Osborne and Kalmar make remarkable partners for Britten rarity

Thu Jun 21, 2012 at 8:29 pm

By Dennis Polkow

Steven Osborne performed Britten’s Piano Concerto Wednesday night with Carlos Kalmar and the Grant Park Orchestra. Photo: Norman U. Timonera

It never ceases to amaze that musical life in Chicago is so rich that even during the summer — on a weeknight, no less — you can hear a major premiere of an important yet largely unknown work such as the Britten Piano Concerto performed by a stunning pianist, also making his debut. And all for free.   

The Britten Piano Concerto is a youthful work, written by the composer to perform himself as a soloist in the late 1930s. To the extent that it is known at all, it is largely due to a recording made by Sviatoslav Richter with the composer conducting.

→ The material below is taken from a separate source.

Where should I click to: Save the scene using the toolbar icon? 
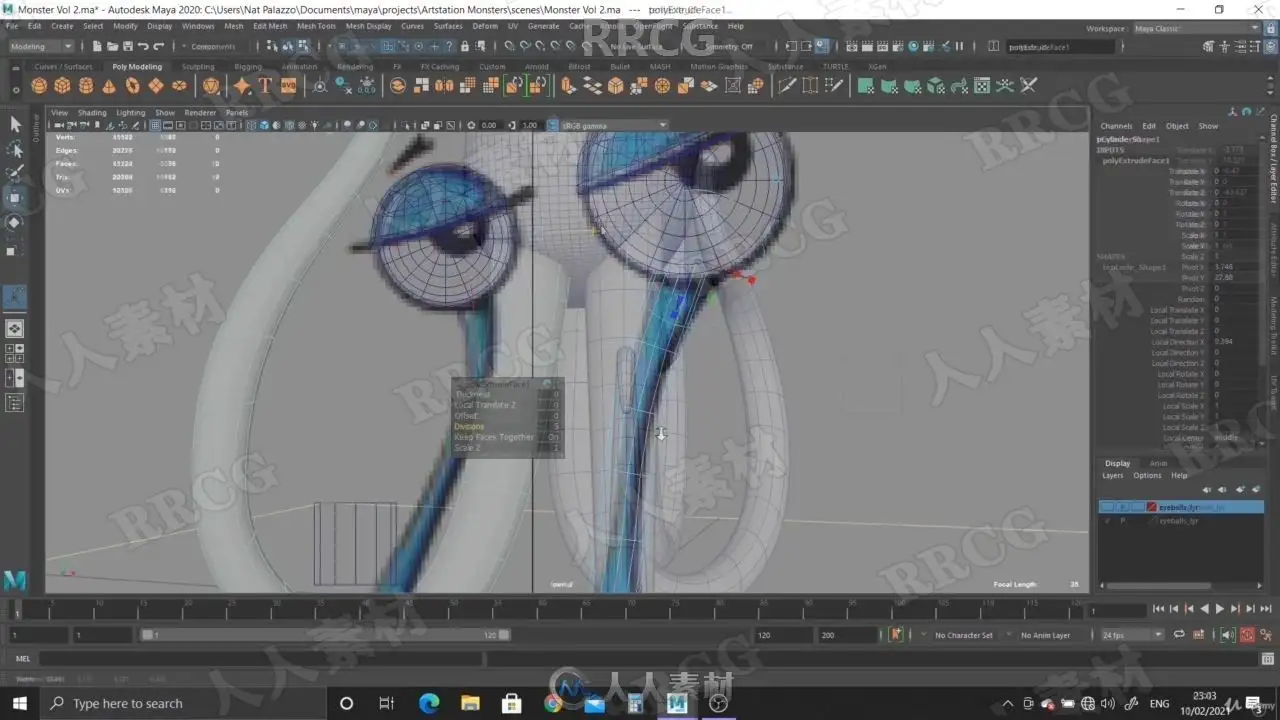126,46
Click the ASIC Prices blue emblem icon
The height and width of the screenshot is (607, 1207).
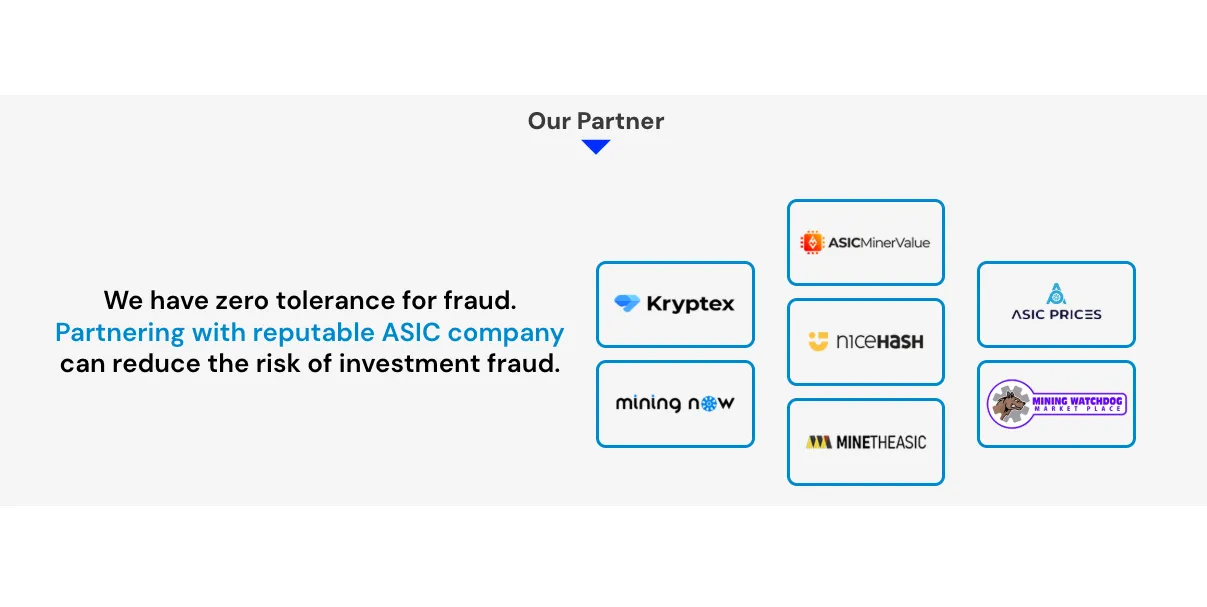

The recording is enjoyable, to be sure, but one was unprepared for what an eye-opening experience it was to hear this piece performed live by Steven Osborne. The British pianist performed it as if it had been written for him with exquisite accompaniment provided by Carlos Kalmar and the Grant Park Orchestra.  

Dressed in black with a high collar on a bright, sweltering but refreshingly wind-kissed summer evening, Osborne took a quick polite bow and then took a while to get himself adjusted on the piano bench before leaping into the opening Toccata with a contagious sense of self-assurance.      

This is a work that calls for daring and an extraordinary technique, which Osborne has in spades. But what makes the tightrope walk so fascinating is its subtle musical humor. This is young Britten clearly poking fun at the more serious piano concertos of the day, Prokofiev in particular, but with a Ravelian ambience and a Stravinsky-like chamber style tied together with unbridled exuberance and a distinctively British charm.   

Osborne tossed off the highly chromatic ostinati in a propulsively percussive yet musical manner that never came across as overdone and brought an almost Gershwin-like sense of jazz whimsy to the cadenza. The hints of bi-tonality in the Waltz movement and the longing of the Impromptu were crowned by a Shostakovich-meets-Stravinsky finale with its whimsical, almost pseudo-military march (a sonic precursor to Britten’s well-known World War II pacifism?).

One cannot say enough about the support provided by Kalmar and the Grant Park Orchestra. The conductor was there every step of the way throughout a deceptively complex score that is in constant motion and where precision and timing are crucial to make the work’s many effects come off. It was clear that orchestra and soloist were having a ball and the adrenaline was in overdrive with spectacular playing from all sections.   

The audience knew it was experiencing something quite special, and a spontaneous standing ovation greeted the work’s conclusion that quickly spread across the park.

As if to offset the unfamiliarity of the Britten, the evening opened and closed with more familiar fare. Kalmar used a large string section for his rendition of the Mozart Jupiter Symphony No. 41, which tended to overpower the winds. There was little in the way of dynamic contrast nor tempo variations, which tended toward the stiff and stodgy side. One advantage of the slower approach was a remarkable amount of transparency in the fugue of the finale, which was the most effectively played movement of a performance that otherwise sounded somewhat under-rehearsed.

By contrast, as an opener for the evening, Kalmar and the Grant Park Orchestra offered a vibrant traversal of Richard Strauss’s Don Juan that was rich in orchestral detail and color with carefully nuanced and well-balanced playing from all sections.

The program will be repeated 6:30 p.m. Friday.